• _RECORDED INFORMATION_
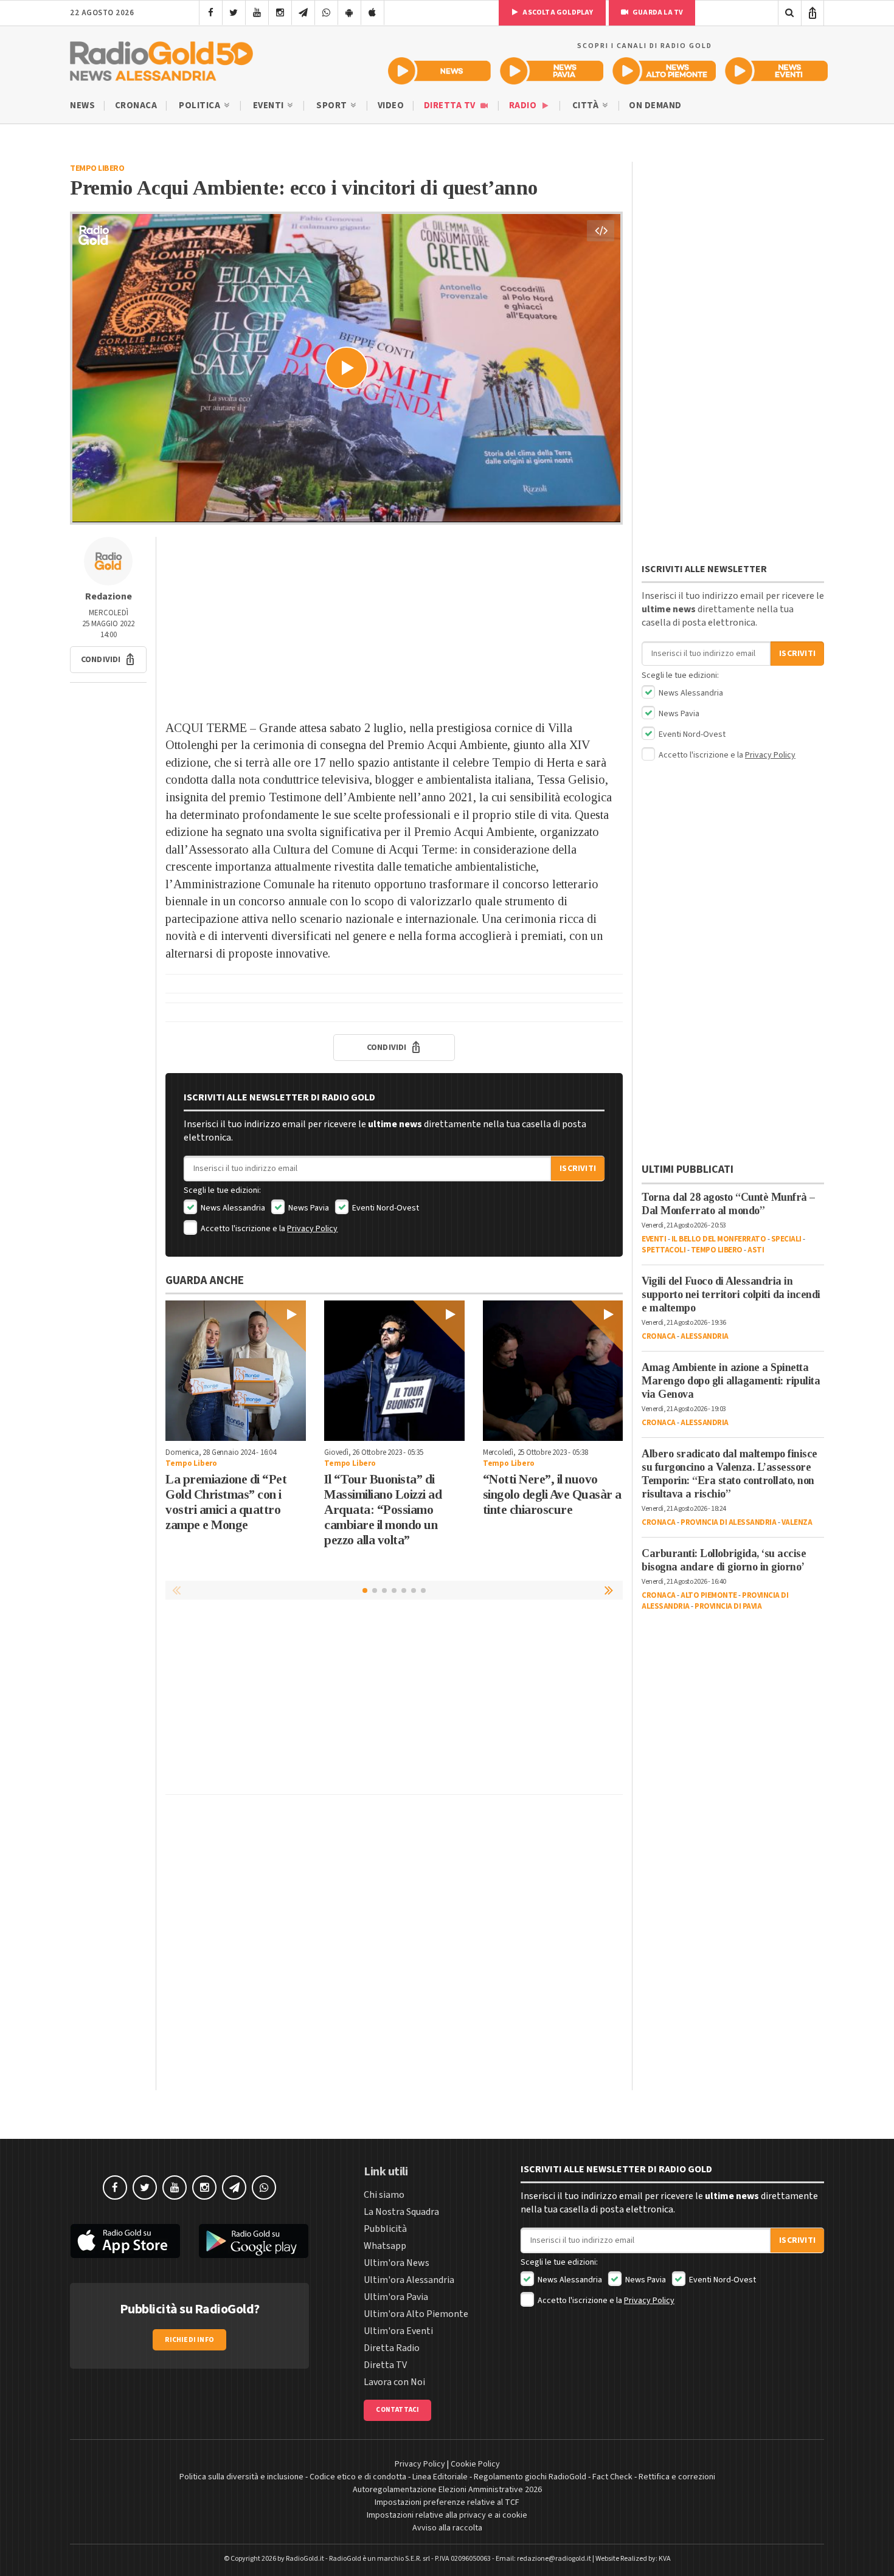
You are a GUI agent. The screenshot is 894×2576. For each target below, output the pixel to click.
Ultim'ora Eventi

...

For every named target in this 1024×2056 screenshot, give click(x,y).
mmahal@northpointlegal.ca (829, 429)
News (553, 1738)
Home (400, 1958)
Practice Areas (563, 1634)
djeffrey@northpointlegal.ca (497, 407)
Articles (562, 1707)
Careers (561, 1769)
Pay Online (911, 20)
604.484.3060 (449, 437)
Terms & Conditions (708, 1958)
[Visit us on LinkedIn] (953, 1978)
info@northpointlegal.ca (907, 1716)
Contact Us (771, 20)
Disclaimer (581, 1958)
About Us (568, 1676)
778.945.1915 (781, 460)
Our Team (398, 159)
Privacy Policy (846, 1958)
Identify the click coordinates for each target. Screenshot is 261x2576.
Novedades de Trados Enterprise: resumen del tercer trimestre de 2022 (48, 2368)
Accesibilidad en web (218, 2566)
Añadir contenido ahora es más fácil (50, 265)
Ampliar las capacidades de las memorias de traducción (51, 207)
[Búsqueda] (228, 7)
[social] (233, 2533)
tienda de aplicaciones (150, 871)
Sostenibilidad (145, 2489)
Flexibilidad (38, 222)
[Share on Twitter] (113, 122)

• _WHAT YOU WILL DO_
Could you restate, word for word, the lines above from the one with "Sostenibilidad (145, 2489)" to the one with "[Share on Twitter] (113, 122)", both included?

• _WRITTEN SOLUTION_
Sostenibilidad (145, 2489)
Flexibilidad (38, 222)
[Share on Twitter] (113, 122)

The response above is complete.